Due to the rapid expansion of clothing e-commerce and the increase in the number of clothing photographs on the Internet, fashion instance-level image retrieval (FIR) as a sub-category (CBIR) is regarded as a hot topic in computer vision. (FIR) is required to address the growing demands for online purchases, fashion identification, and web-based recommendation. FIR focuses on cross-domain fashion image retrieval, which involves matching two photographs taken informally by users and professionally by vendors [75]. While there is a large domain variance between daily human photographs collected in a typical environment and clothing images taken under ideal settings, significant research efforts have been directed toward addressing the challenge of cross-scenario clothing retrieval (i.e., edited photos used in online clothing shops) [17].

The research community has focused heavily on creating cross-scenario image-based fashion retrieval tasks that find virtually similar goods from an inventory based on a fashion image query [17]. The seminal early work on automated image-based garment retrieval was presented by [120]. An unsupervised transfer learning approach [79] based on part-based alignment and sparse reconstruction attributes was proposed. The model integrates four potentials, including visual feature vs. attribute, visual feature vs. occasion, occasion vs. attribute, and attribute vs. attribute, in this Occasion-Based fashion advice system in the “magic closet.” As a cross-scenario retrieval, [57] proposed a scalable solution to automatically recommend appropriate apparel goods given a single image without metadata.

It should be noted that the approaches used by [57, 79, 120] are based on hand-crafted characteristics. Building deep neural network architectures to address the apparel retrieval task has become popular as deep learning develops [17]. As large-scale fashion datasets were made available, many FIR techniques based on deep learning were created and successfully tested [10].

The authors of [49] designed a Dual Attribute aware Ranking Network (DARN) to represent in-depth features via attribute-guided learning. DARN modeled domain disparity while including semantic characteristics and visual similarity constraints in the feature learning stage. The street-to-shop retrieval challenge was initially attempted by [64], who built three separate algorithms for recovering the same fashion item in a real-world photograph from an online shop. Two deep learning baseline techniques were included in the three approaches, and one method learned the similarity between two street and store domains. In another work [55], researchers introduced a deep bi-directional cross-triplet embedding approach to describe the similarity of cross-domain pictures, which enhanced the one-way problem, street-to-shop retrieval job. They also extended this technology to fetch several related accessories to go along with the cloth item shop.

A Graph Reasoning Network (GRN) [70] was introduced to construct the similarity pyramid to improve on existing retrieval task methods that only considered global feature vectors and represented the similarity between a query and a clothing inventory by considering global and local representations.

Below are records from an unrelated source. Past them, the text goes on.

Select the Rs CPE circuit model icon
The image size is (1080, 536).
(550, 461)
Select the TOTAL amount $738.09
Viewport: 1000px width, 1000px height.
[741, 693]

Other researchers incorporate text descriptions in addition to visual cues in garment retrieval tasks in some cases [68, 143]. A visual representation of the searched item was constructed by combining the visual representation of the query picture with the textual attributes in the query text; however, [71] employed a common multimodal embedding space to derive the semantic relationship between visual and textual elements. Because of recent advances in deep learning techniques, Content-Based Similar Fashion Items Recommendation approaches have received attention, mainly through computer vision and natural language processing. An early work [38] was introduced on the computer-generated design of fashion garments as a part of applications of Generative Adversarial Networks. The work [59] proposed a visually aware strategy as a solution for both the design and recommendation demands of the fashion industry. Another work [62] developed a method for generating clothing images.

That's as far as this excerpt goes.